Клычков снимает трубку.

— Надя? Андрей не приезжал? Как приедет, гони его ко мне, на Згуреевку поедем. — Кладёт трубку и устало спрашивает: — У тебя что ко мне?

— Да так, ерунда. — Истратов вытирает шею платком. — Тут Пантелей Венедиктыч сидел, боялся зайти к тебе.

— Кто такой?

— Старичок этот — Лукашёв…

— А-а-а-а! А что ему?

— Справок нет, говорит, а пенсия маленькая — восемнадцать рублей. Плотником работал.
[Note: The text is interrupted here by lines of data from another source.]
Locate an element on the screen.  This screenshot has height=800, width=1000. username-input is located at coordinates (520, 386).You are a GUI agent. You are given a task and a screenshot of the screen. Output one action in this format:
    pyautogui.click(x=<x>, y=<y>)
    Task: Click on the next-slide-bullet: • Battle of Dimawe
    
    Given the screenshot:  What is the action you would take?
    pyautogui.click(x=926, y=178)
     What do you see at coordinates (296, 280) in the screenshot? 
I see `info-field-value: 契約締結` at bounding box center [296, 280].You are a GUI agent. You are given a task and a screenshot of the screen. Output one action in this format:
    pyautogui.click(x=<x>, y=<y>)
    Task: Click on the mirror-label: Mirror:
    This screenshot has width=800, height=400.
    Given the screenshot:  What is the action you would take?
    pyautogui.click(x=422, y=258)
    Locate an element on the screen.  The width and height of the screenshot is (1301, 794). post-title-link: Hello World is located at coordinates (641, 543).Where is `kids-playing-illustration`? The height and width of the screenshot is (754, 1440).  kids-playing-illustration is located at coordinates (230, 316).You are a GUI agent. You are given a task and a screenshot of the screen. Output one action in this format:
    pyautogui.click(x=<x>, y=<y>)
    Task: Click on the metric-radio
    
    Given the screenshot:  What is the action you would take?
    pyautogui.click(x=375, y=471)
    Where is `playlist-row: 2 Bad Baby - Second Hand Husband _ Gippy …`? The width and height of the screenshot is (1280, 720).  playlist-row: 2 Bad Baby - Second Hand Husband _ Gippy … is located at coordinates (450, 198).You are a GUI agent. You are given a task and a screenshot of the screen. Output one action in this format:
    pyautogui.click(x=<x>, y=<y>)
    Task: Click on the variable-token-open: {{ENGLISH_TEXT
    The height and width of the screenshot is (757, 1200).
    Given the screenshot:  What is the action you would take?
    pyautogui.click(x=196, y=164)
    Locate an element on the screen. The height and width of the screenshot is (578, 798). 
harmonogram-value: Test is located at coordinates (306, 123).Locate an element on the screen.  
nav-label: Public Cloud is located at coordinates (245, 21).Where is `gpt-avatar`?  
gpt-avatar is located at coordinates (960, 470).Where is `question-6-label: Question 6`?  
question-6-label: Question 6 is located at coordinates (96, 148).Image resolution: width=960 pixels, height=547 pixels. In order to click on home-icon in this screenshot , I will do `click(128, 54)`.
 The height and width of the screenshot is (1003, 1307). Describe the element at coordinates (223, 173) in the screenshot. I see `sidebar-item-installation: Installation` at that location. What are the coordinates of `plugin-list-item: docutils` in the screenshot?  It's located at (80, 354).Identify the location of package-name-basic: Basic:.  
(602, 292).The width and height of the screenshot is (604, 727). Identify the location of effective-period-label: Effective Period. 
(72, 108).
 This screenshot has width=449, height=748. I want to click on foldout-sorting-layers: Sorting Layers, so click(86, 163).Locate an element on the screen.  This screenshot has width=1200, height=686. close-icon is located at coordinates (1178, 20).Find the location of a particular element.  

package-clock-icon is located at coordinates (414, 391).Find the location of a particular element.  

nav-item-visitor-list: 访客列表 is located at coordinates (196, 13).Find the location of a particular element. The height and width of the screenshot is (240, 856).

Лет пять назад в школе мне чердак перекладывал…

— Знаю я, сам помню — плотничал. — Клычков сочувственно кивает и почёсывает висок. — Надо что-нибудь придумать…

Истратов доволен. Сейчас, пожалуй, по дороге зайдёт к старику и порадует…

— Только ты вот что, напомни-ка мне, — говорит Клычков. — а то я ведь и забуду. А то скажи лучше Герману, мы с ним и подумаем, как и что. Ну вот и лады — решили дело. Да как же, помню сам, плотничал…

Председатель оглядывается в окошко. Снизу, буксуя на взгорье, елозя по грязи, вверх ползёт «газик». Он встаёт и прячет коробку с папиросами в карман.

— Может, подбросить? Мимо школы поеду…

— Спасибо. Мне в Горяны, дела там. Обещался.

— Ну, ну! Так захаживай, не забывай. А то зазнаваться стал. — Григорий крепко трясёт Ефиму руку, хлопает по плечу и в обнимку выходит с ним в прихожую, где, ворча, убирается Саввишна.